Figure 3Genomic landscape surrounding the most prominent UCR clusters in the human genome. UCRs were counted by sliding a 500 kb window along the chromosomes. Overlapping UCR-containing windows were merged into a single cluster span. Each of the regions shows a 4 MB region around the corresponding UCR cluster. The cluster span coordinates correspond to the human genome NCBI build 33 (UCSC hg15, April 2003). Transcription factor genes are colored according to structural class. UCR clusters are visibly correlated with transcription factor genes; other developmental regulators that do not contain any of the probed protein domains were located manually (boxed), such as the autism susceptibility gene (chromosome 7, number 37) and the DACH gene (chromosome 13, number 10). The numbers correspond to annotations in [Additional file 6 and 7]. The figure was created with the help of the Bio::Graphics Perl library[27].
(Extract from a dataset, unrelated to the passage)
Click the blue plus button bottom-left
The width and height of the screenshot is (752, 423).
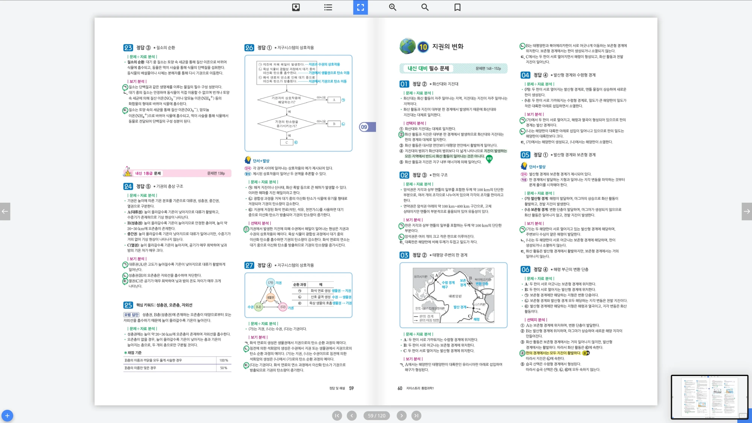(x=7, y=415)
Figure 4Sets of UCRs sharing high sequence similarity are involved in regulation of related genes: the case of Iroquois gene clusters. Four similarly positioned UCRs are located within the two Iroquois gene clusters at chromosomes 5 and 16. Block arrows indicate significant sequence similarity. The arrow width is inversely proportional to the alignment BLASTN E-value. There are additional shorter blocks of similarity between the two three-gene clusters; however, most UCRs have diverged between the two clusters, while still preserved across vertebrates.